O princípio da proporcionalidade (…) tem sido aplicado pelos tribunais em especial (mas não apenas) quando o acto administrativo possa ter violado direitos fundamentais, como a liberdade do exercício de profissão, a liberdade de expressão, de informação ou de imprensa ou o direito de propriedade.

“Tal como tratada pela jurisprudência e pela doutrina da Alemanha Federal, a proporcionalidade (…) surge como um conceito compósito, susceptível de um entendimento amplo e de um entendimento restrito, para o qual se pode usar também a designação de ‘Proportionalität”. Em sentido amplo, a proporcionalidade significa uma relação de adequação entre o meio e o fim. O controlo de sua verificação abrange quatro planos: a) a determinação do fim a prosseguir; b) o juízo sobre a aptidão ou adequação (…) do meio adoptado; c) o juízo sobre a indispensabilidade (…) do meio adotado; d) o juízo sobre o equilíbrio (…) do meio em relação ao fim. É esta última requerida qualidade que também se refere como proporcionalidade em sentido estrito (…)”.

                                    Quanto ao meio utilizado pela Prefeitura de São Paulo – o do decreto -, verifica-se que a Prefeitura de São Paulo fez sobre-exceder a finalidade de uma mera regulamentação que é natural ao decreto como instrumento de legislação,  para por meio dele legislar sobre uma matéria que diz respeito e diretamente atinge direitos fundamentais, como  são os direitos de  ir e vir e o de propriedade do veículo, de modo que o decreto não poderia ter sido utilizado como instrumento de legislação para regular esse tipo de matéria. Apenas uma lei formal a poderia regular.
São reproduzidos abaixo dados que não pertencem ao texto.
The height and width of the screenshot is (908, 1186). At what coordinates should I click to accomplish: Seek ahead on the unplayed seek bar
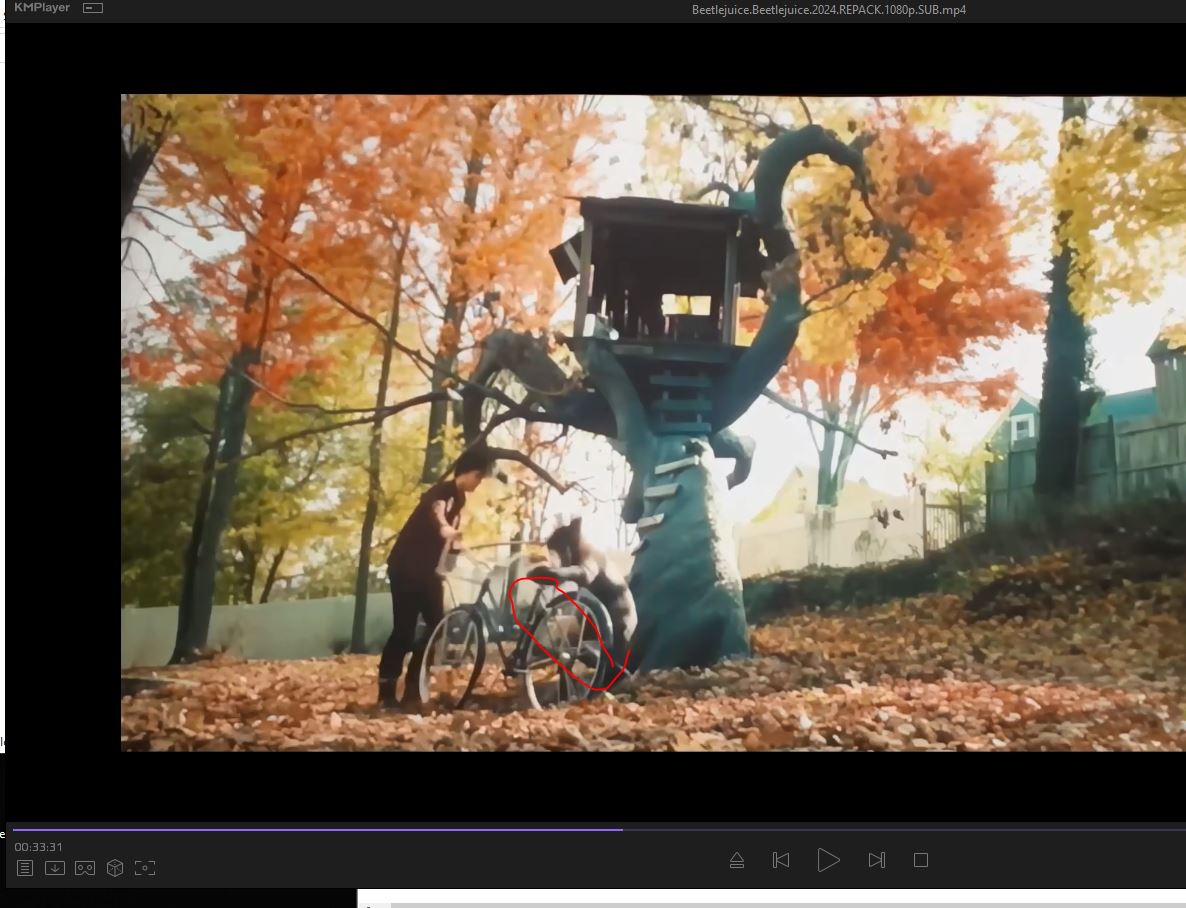[900, 829]
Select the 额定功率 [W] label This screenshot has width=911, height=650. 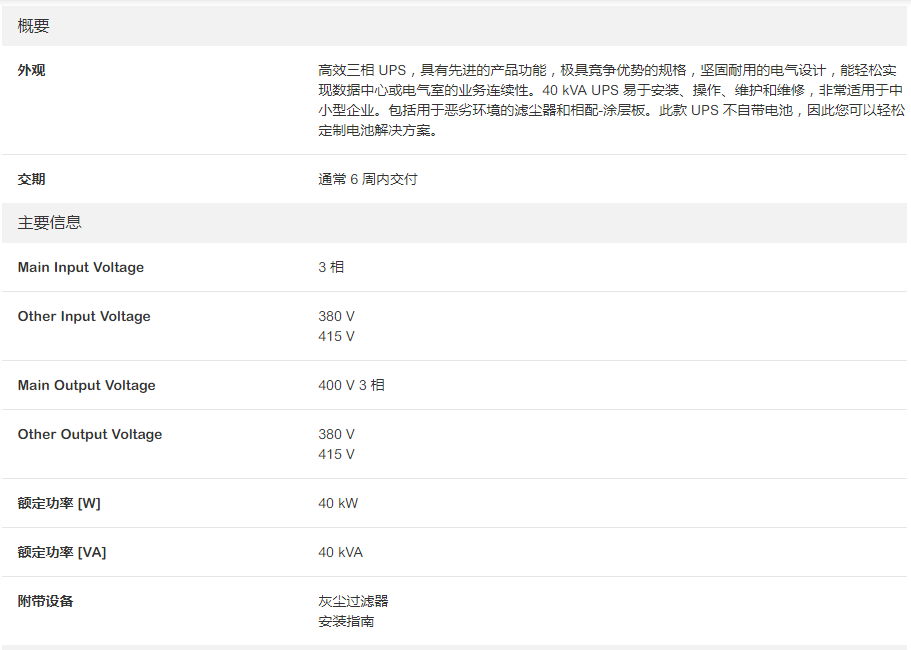click(59, 503)
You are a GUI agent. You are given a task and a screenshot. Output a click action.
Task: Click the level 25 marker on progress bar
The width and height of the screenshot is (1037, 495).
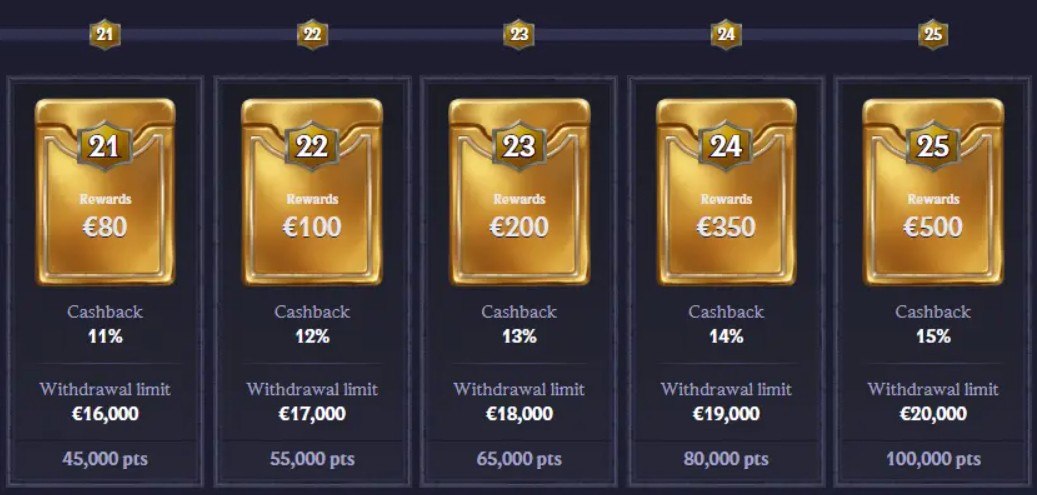click(933, 34)
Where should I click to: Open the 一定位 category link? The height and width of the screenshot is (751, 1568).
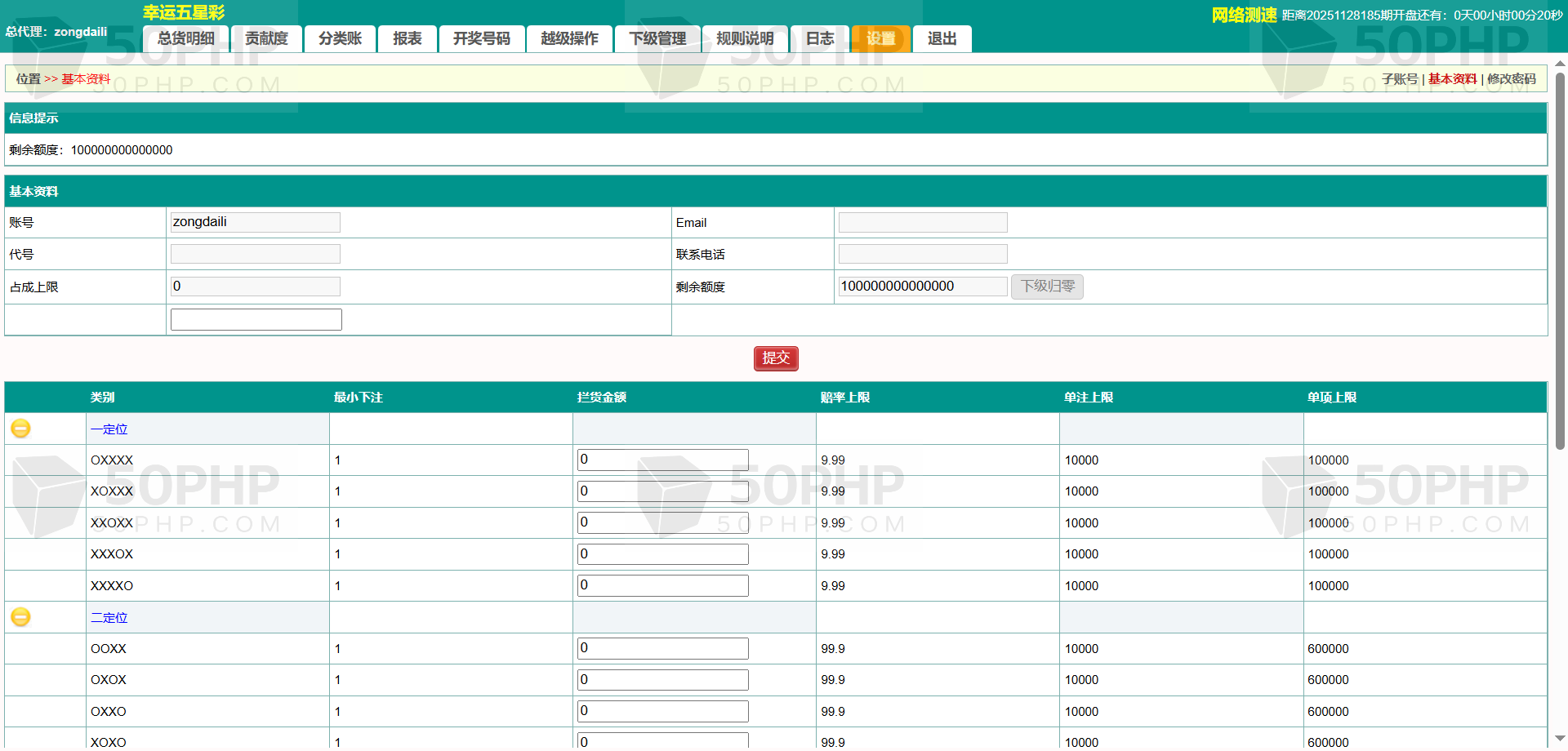109,429
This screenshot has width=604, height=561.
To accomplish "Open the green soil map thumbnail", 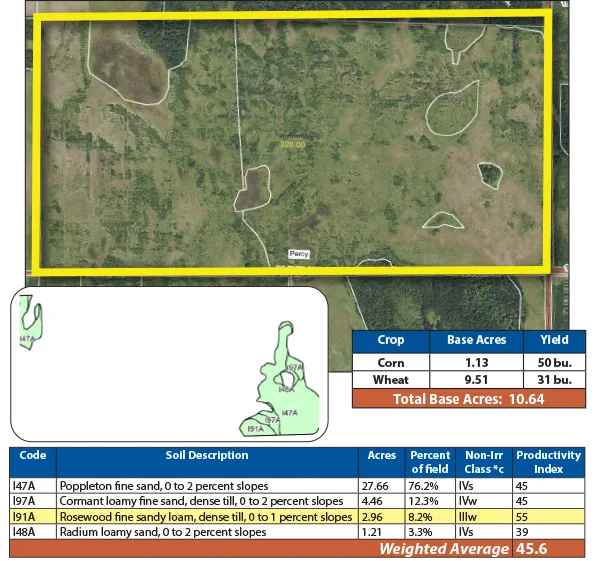I will coord(168,364).
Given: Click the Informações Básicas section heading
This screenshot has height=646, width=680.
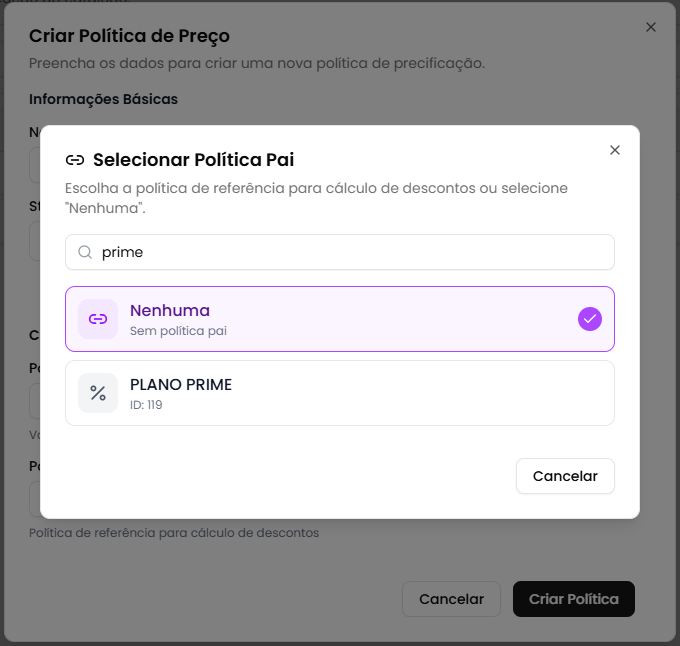Looking at the screenshot, I should (103, 99).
                                    No que concerne à adequação e finalidade, a medida de restrição de veículos não atende a seu  objetivo, porque não constitui meio eficaz para aumentar o nível de isolamento social, dado que não obsta a que as pessoas movimentem-se pelas ruas, senão que apenas veda que elas se utilizem de seu carro próprio,  sem impedir, portanto,  que as pessoas  possam se utilizar de veículos de transporte remunerado, como táxis e de aplicativos, o que significa dizer que em nada contribui para aumentar o grau do isolamento social. E a reforçar essa inadequação com a finalidade que pretende atingir, tem-se que a Prefeitura de São Paulo, como compensação à restrição dos veículos particulares, anunciou que vai ampliar a frota de ônibus, o que vai em sentido diametralmente oposto ao pretendido, porque aumentará consideravelmente o número de passageiros e de pessoas se locomovendo por esse tipo de transporte, o mesmo vindo a suceder com o número de táxis e de veículos de aplicativos, revelando-se, pois, uma medida que não atende à finalidade.

                                    Procedendo-se, outrossim,  ao cotejo das vantagens e inconvenientes dessa momentosa medida estatal, a dizer,  se ponderarmos a respeito dela e do que ela produz, e também de consistir ou não em uma medida indispensável, constatamos que a restrição dos veículos em grau tão exacerbado como o adotado pela Prefeitura de São Paulo criará enormes inconvenientes de ordem social e individual, excessivos em grau tão considerável que suprime as vantagens que a mesma medida poderia gerar –  se há vantagens, porque mesmo essas supostas não serão atingidas como identificados na análise feita acima entre a adequação e finalidade, no que se configura a sua dispensabilidade, portanto.

                                    De modo que o decreto em questão, sobre ser formalmente inconstitucional como instrumento de regulação de matéria que diz respeito a direitos fundamentais do particular,  revela a presença de manifesta ilegalidade substancial quanto à sua inadequação, e, sobretudo, quando,  objeto de ponderação, bem caracteriza a produção de uma acentuada carga de sacrífico, além do limite do razoável.